>> START Data supplied

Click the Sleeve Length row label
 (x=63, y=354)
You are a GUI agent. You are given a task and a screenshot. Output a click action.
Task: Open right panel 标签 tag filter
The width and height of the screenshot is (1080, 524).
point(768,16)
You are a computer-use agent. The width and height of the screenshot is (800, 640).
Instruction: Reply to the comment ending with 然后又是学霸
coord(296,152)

>> END Data supplied
>> START Data supplied

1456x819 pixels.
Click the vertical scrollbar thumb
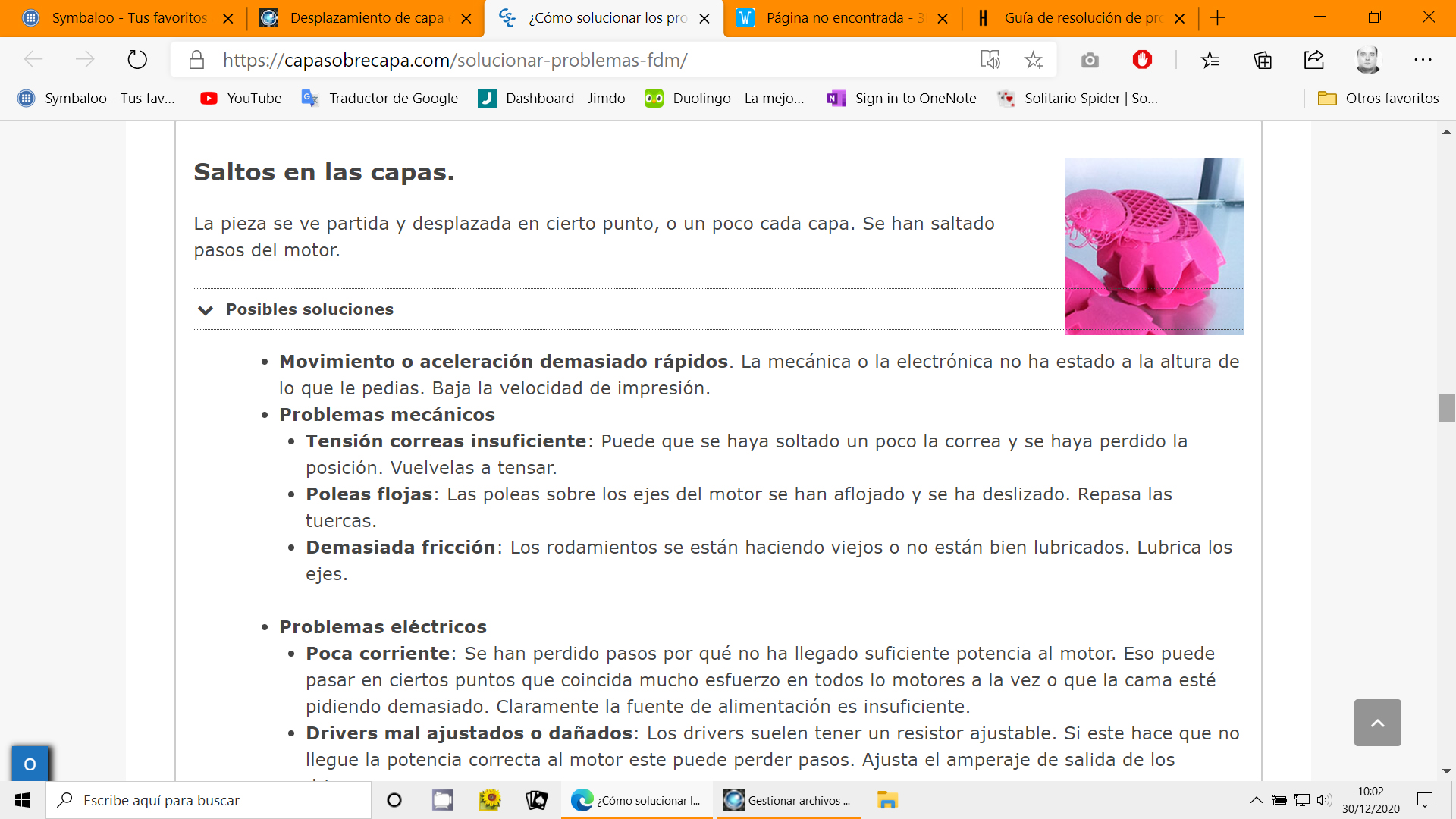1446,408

>> END Data supplied
>> START Data supplied

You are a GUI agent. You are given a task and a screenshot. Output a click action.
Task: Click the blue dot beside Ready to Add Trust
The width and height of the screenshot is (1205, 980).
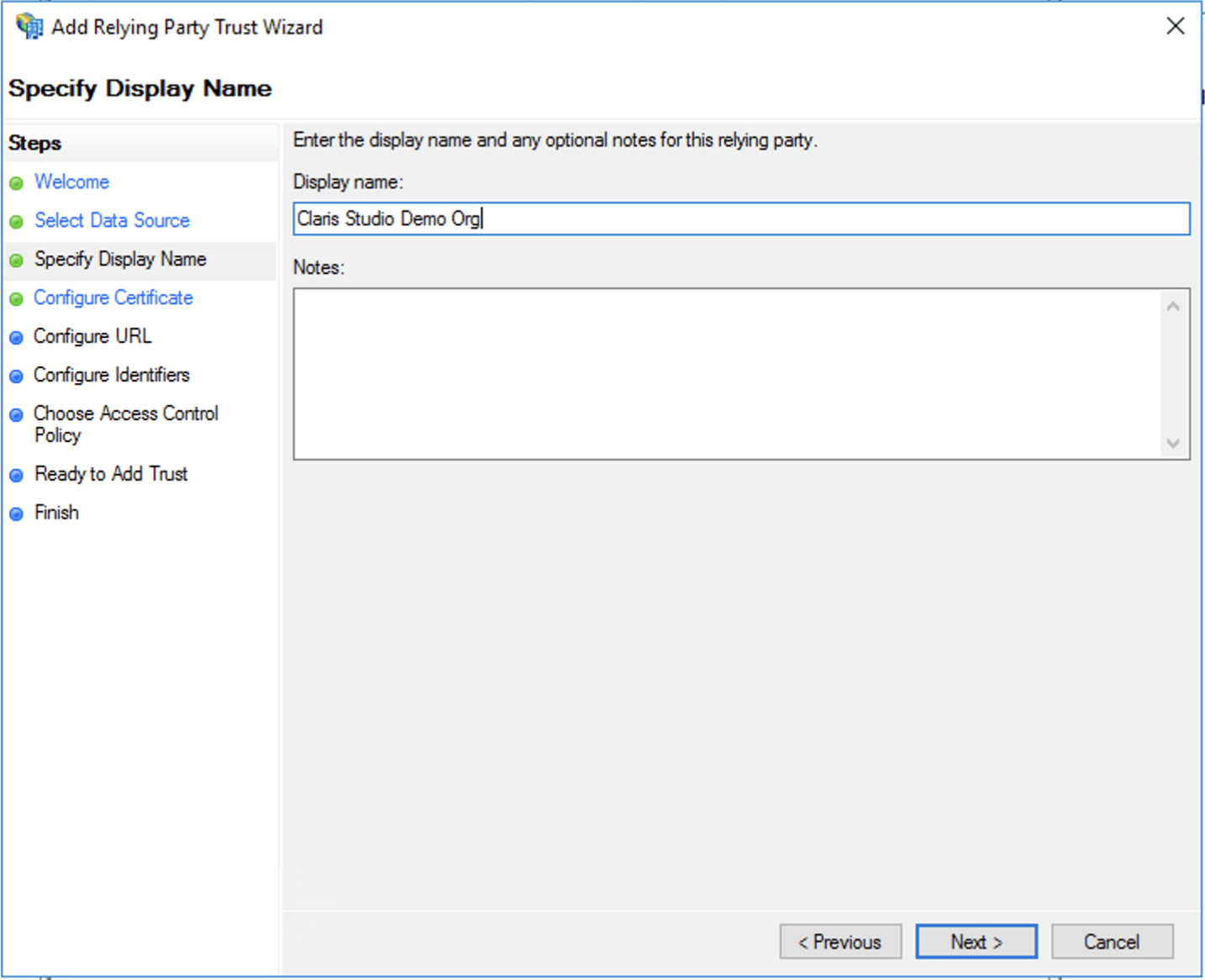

>> END Data supplied

**Task instructions:** Set down again, word for word, the lines starting at the one that contains "Click the Sleeve Length row label" and ending at the one that contains "coord(296,152)", with both of those lines included.

**Result for this exercise:**
Click the Sleeve Length row label
 (x=63, y=354)
You are a GUI agent. You are given a task and a screenshot. Output a click action.
Task: Open right panel 标签 tag filter
The width and height of the screenshot is (1080, 524).
point(768,16)
You are a computer-use agent. The width and height of the screenshot is (800, 640).
Instruction: Reply to the comment ending with 然后又是学霸
coord(296,152)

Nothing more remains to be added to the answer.